Efficacy of a Novel Affitoxin Targeting Major Outer Membrane Protein Against Chlamydia trachomatis In Vitro and In Vivo.

Abstract

Targeted therapy is an attractive approach for treating infectious diseases. Affibody molecules have similar capability to antibodies that facilitate molecular recognition in both diagnostic and therapeutic applications. Targeting major outer membrane protein (MOMP) for treating infection of Chlamydia trachomatis, one of the most common sexually transmitted pathogens, is a promising therapeutic approach. Previously, we have reported a MOMP-specific affibody (ZMOMP:461) from phage display library.
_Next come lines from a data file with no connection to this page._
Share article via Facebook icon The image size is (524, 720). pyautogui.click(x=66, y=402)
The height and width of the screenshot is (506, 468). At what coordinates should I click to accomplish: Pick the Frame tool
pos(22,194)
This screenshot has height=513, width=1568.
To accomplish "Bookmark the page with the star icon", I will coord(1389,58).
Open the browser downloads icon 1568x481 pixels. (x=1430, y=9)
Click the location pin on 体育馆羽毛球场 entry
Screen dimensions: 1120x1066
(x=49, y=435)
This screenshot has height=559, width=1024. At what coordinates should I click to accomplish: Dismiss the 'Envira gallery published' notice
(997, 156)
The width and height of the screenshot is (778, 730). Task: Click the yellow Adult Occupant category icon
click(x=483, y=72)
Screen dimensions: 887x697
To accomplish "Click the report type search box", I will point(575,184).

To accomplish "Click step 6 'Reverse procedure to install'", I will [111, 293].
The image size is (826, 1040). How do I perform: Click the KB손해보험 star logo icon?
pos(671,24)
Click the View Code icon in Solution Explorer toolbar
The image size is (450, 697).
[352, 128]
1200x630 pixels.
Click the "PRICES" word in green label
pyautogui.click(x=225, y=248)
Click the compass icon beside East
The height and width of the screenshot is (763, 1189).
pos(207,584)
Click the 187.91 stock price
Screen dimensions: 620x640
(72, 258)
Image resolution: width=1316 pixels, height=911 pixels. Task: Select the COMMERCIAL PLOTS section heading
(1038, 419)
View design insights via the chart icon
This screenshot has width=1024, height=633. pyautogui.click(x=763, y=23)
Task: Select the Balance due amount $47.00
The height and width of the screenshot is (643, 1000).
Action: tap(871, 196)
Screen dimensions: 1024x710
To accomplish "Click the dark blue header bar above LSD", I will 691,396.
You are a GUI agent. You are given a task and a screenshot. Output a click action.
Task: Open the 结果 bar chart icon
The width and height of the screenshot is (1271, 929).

Here, we first fused it with modified Pseudomonas exotoxin (PE38KDEL) and a cell-penetrating peptide (CPP) to develop an affitoxin, Z461X-CPP. We then verified the addition of both toxin and CPPs that did not affect the affinitive capability of ZMOMP:461 to MOMP. Upon uptake by C trachomatis-infected cells, Z461X-CPP induced cell apoptosis in vitro. In an animal model, Z461X significantly shortened the duration of C trachomatis infection and prevented pathological damage in the mouse reproductive system. These findings provide compelling evidence that the MOMP-specific affitoxin has great potential for targeting therapy of C trachomatis infection.